Allegations that Blackboard Inc., the No. 1 course- management software firm, is using costly litigation to injure a smaller rival, Desire2Learn (D2L), are part of the backdrop to a federal trial set to begin on Feb. 11. Blackboard has sued for patent infringement, which D2L denies.
Based on interviews with lawyers and others familiar with the case, both sides appear to be digging in, and a pre-trial settlement seems unlikely. The next major step is expected to be a full-blown jury trial in federal district court in Lufkin, Texas. Blackboard filed its suit about 18 months ago.
The case has become something of a cause célèbre among ed-tech specialists in colleges and schools because of a strong tradition of using open-source software for eLearning activities.
A legal victory by Blackboard, which dominates the commercial course-management market, would be counter to the goals of leading open-source advocates. To many educators, the ability to generate their own products without commercial interference is considered a fundamental right, and something to be vigorously protected.
Critics of Blackboard also see D2L’s fight against a much larger competitor as a battle between David and Goliath. At D2L, a lawyer for the privately owned Canadian company has stressed repeatedly that, in resisting Blackboard, it is “fighting for the entire community,” as she recently put it. Meanwhile, according to some observers, Blackboard may not have anticipated how strongly its suit against D2L would be contested.
In any case, Matthew H. Small, Blackboard’s chief counsel, said in an interview last week that it was “very clear” that D2L was guilty of patent infringement. He said he was “not even thinking about” a settlement.
Desire2Learn’s lawyer, Diane Lank, also held out little prospect of avoiding a trial.
She said she had been involved in many cases where her client, despite being confident, agreed to settle out of court to avoid additional costs. But she stressed that in the Blackboard case, “we have taken the position … that there’s more at stake.”
Some aspects of the dispute have led to emotional charges on the internet. In a blog that D2L posted on its website toward the end of October–but that it quickly removed after hearing from opposing lawyers–the company accused Blackboard of having been disingenuous in asserting that it only wanted a “reasonable royalty” from D2L.
On the contrary, D2L’s blog declared, “we’ve learned that months before announcing the patent and filing suit, Blackboard and its external advisors and PR firms discussed the ‘public’ purpose of the patent as [being] to protect intellectual property,” when “the ‘real’ purpose was to ‘contain and control’ Desire2Learn.”

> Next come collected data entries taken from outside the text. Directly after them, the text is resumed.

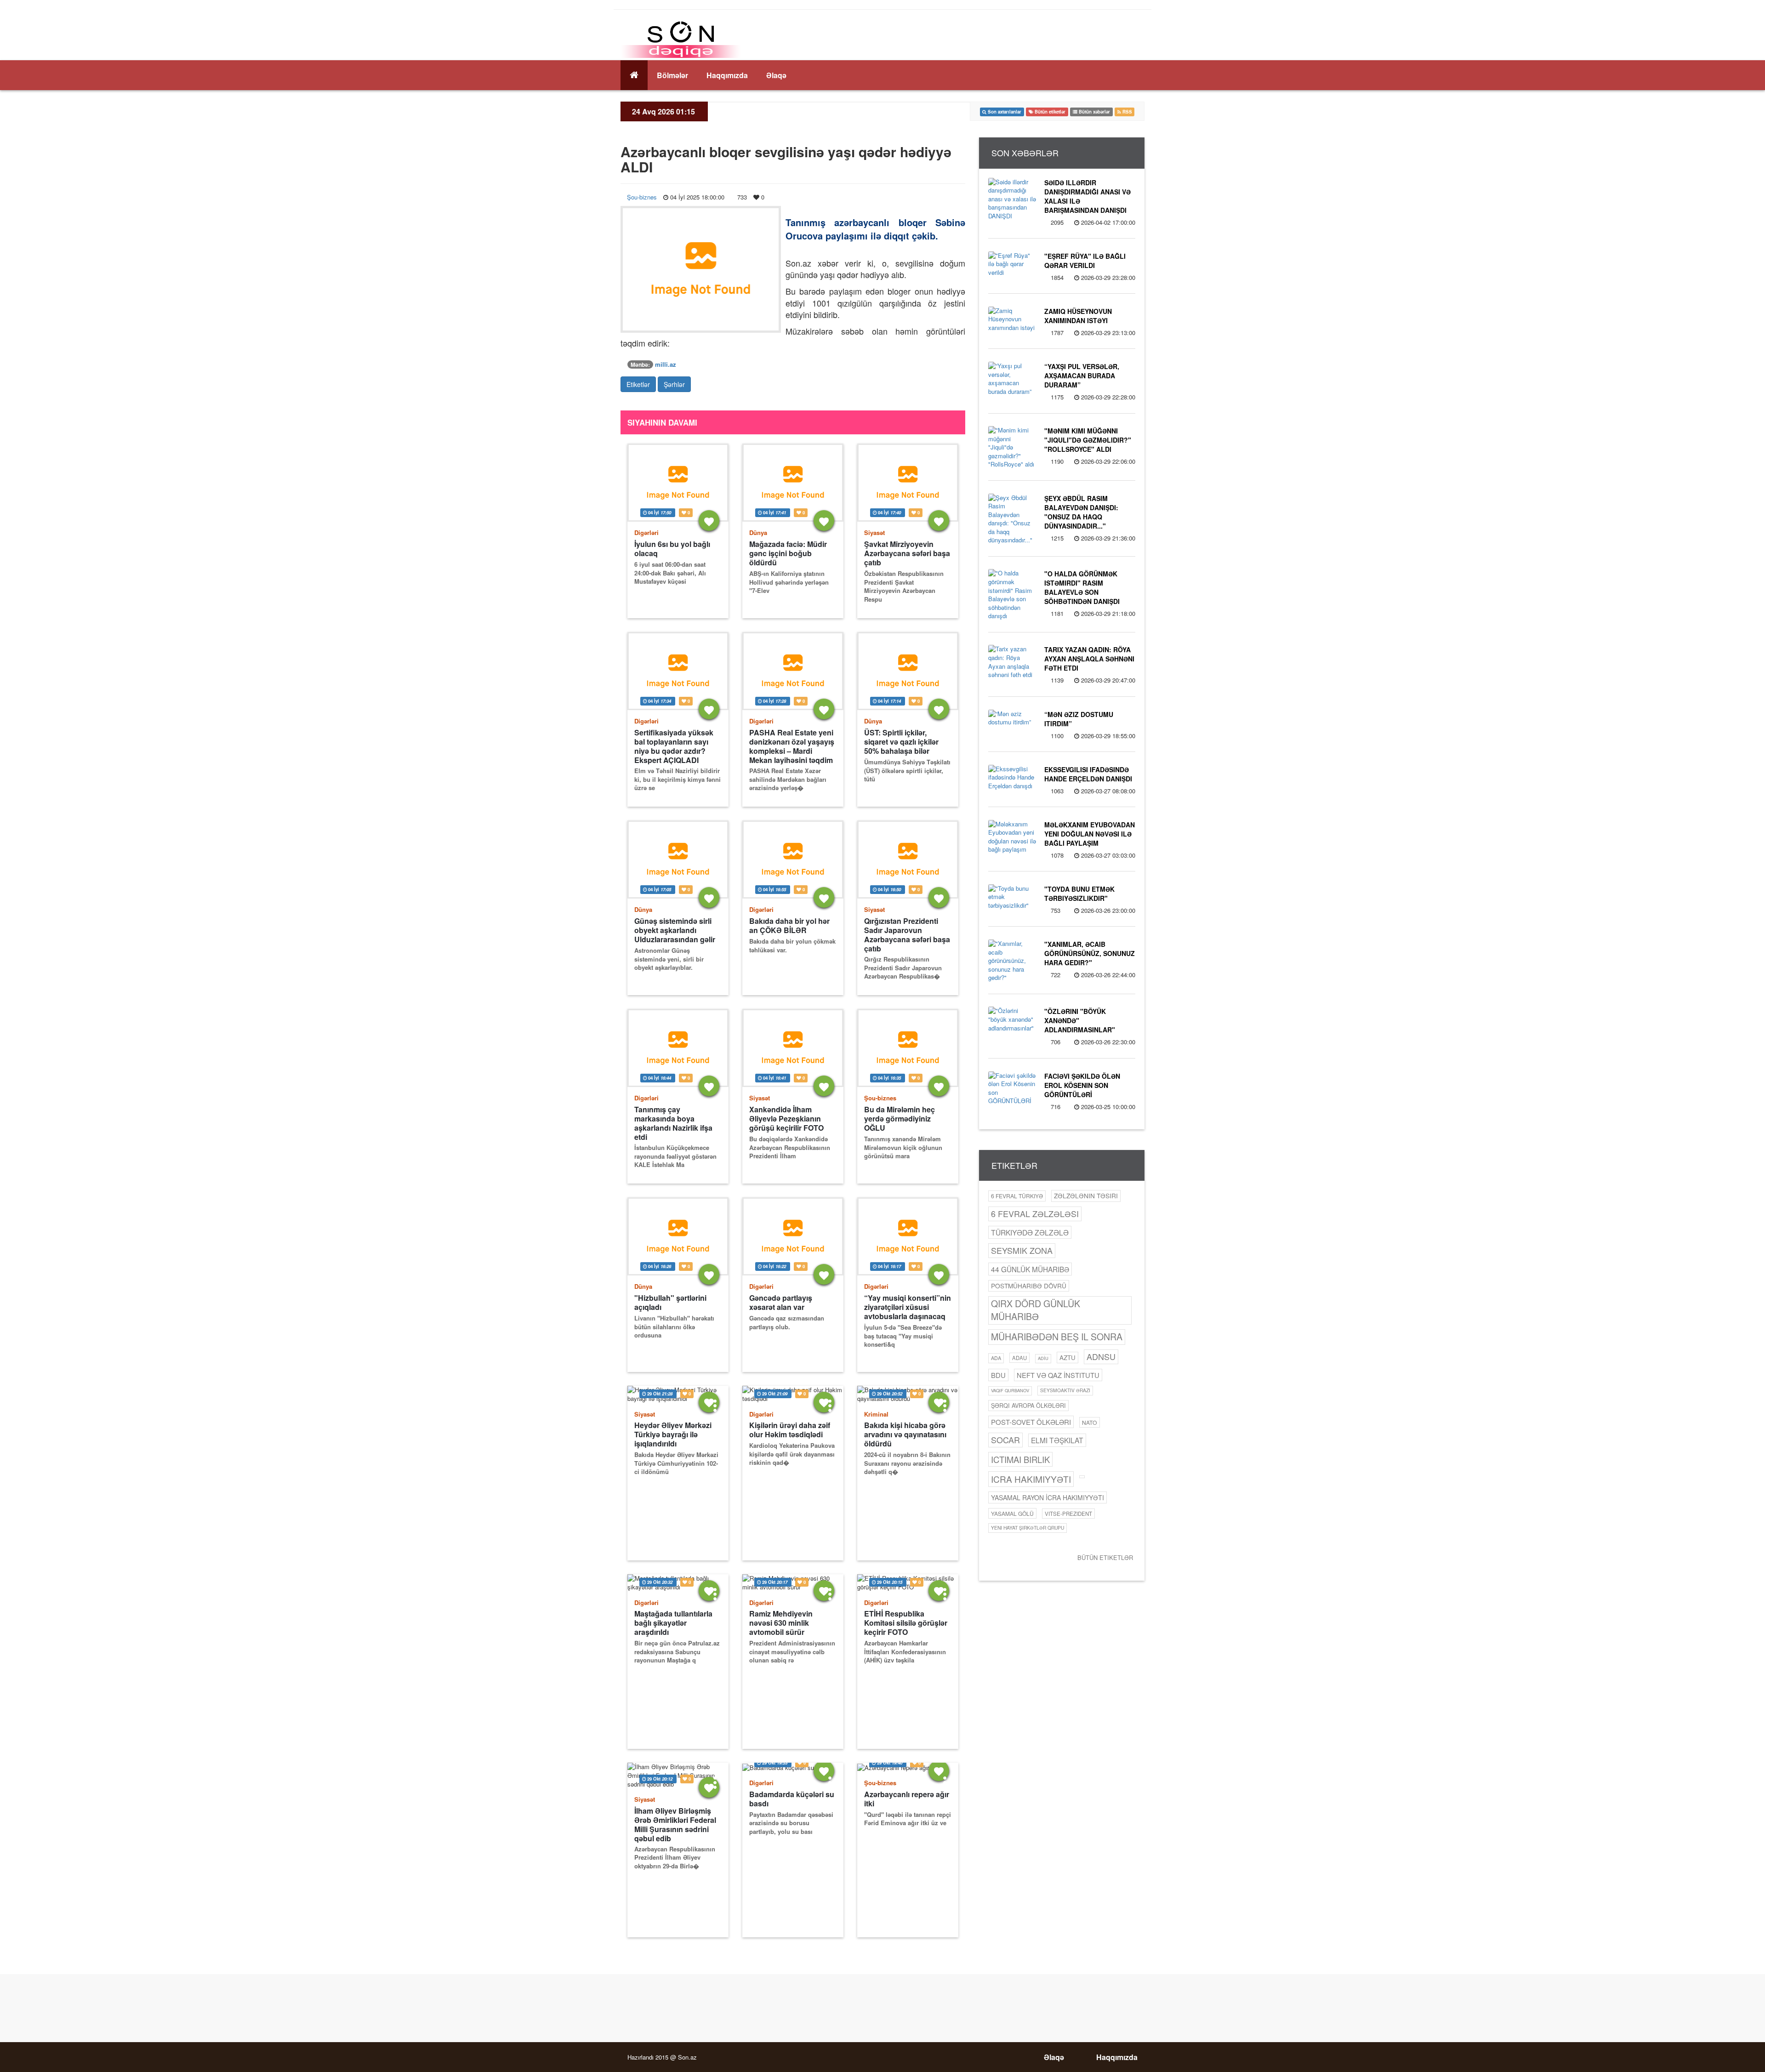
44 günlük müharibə (1030, 1269)
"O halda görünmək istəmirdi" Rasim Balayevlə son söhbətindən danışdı (1082, 587)
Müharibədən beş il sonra (1056, 1336)
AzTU (1067, 1357)
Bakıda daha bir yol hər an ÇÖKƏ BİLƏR (789, 925)
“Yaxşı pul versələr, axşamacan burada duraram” (1081, 375)
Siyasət (874, 532)
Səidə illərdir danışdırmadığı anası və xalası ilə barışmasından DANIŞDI (1087, 196)
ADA (996, 1358)
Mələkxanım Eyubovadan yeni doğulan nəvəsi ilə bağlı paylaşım (1089, 834)
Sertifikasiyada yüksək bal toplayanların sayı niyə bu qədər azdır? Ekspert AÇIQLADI (673, 746)
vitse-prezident (1068, 1513)
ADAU (1019, 1357)
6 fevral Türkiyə (1017, 1196)
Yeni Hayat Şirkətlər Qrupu (1027, 1527)
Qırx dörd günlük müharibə (1035, 1310)
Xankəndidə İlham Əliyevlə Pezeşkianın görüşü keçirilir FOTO (786, 1119)
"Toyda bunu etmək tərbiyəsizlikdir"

The blog claimed that “Blackboard’s litigation strategy appears to be to increase costs of litigation to Desire2Learn through unnecessary discovery and depositions, while deflecting attention from the real, fundamental issues of patent validity, infringement, and equitable conduct.”
D2L also accused Blackboard of seeking information about it through inappropriate means, such as by paying someone to attend a D2L user conference and using a Blackboard employee to misrepresent herself through “a spoofed university eMail address.”
Speaking for Blackboard, Small said D2L had improperly disclosed information that was protected by rules governing the discovery process in lawsuits, and he characterized the blog as “desperate.” Small declined, however, to comment on the substance of D2L’s allegations.
Lank said D2L remained confident of prevailing in a trial. She pointed to a magistrate judge’s ruling last fall, subsequently upheld by a district court judge, that eliminated 35 so-called “system” claims among the 44 in Blackboard’s lawsuit. The nine left open relate to online methodology.
Citing Desire2Learn’s strong belief that its learning-management products do not violate Blackboard’s rights, Lank asserted that the patent “should have never been issued” by the United States Patent and Trademark Office because of at least 15 pieces of “prior art” in online learning.
The Patent Office agreed last year to review challenges to its decision to approve Blackboard’s original patent application. Although the review potentially could lead to revocation of the patent, a decision might not come for another year.
A patent expert who has been following Blackboard’s lawsuit closely said both companies seemed to be so intent on winning that any verdict was likely to be appealed–and the case could drag on for many more months.
“This is a case that should never have gone to trial,” said the expert, James Farmer, a long-time researcher on intellectual property who has ties to the open-source community. Farmer said neither party in the suit seemed inclined to work things out, even though the litigation had already proven expensive for both of them.
In suing D2L, Farmer said, Blackboard was “doing what big companies do” in a competitive world, but it had failed to realize that “that doesn’t work in higher education.” For educators, meanwhile, he contended the stakes were “actually trivial” because even if Blackboard were to win its suit, that probably would not increase prices by more than a few percentage points.
In a development unrelated to the lawsuit but likely to increase its role in education, Blackboard announced on Jan. 14 that it would buy the NTI Group, Inc., a privately held mass communications company, for $182 million.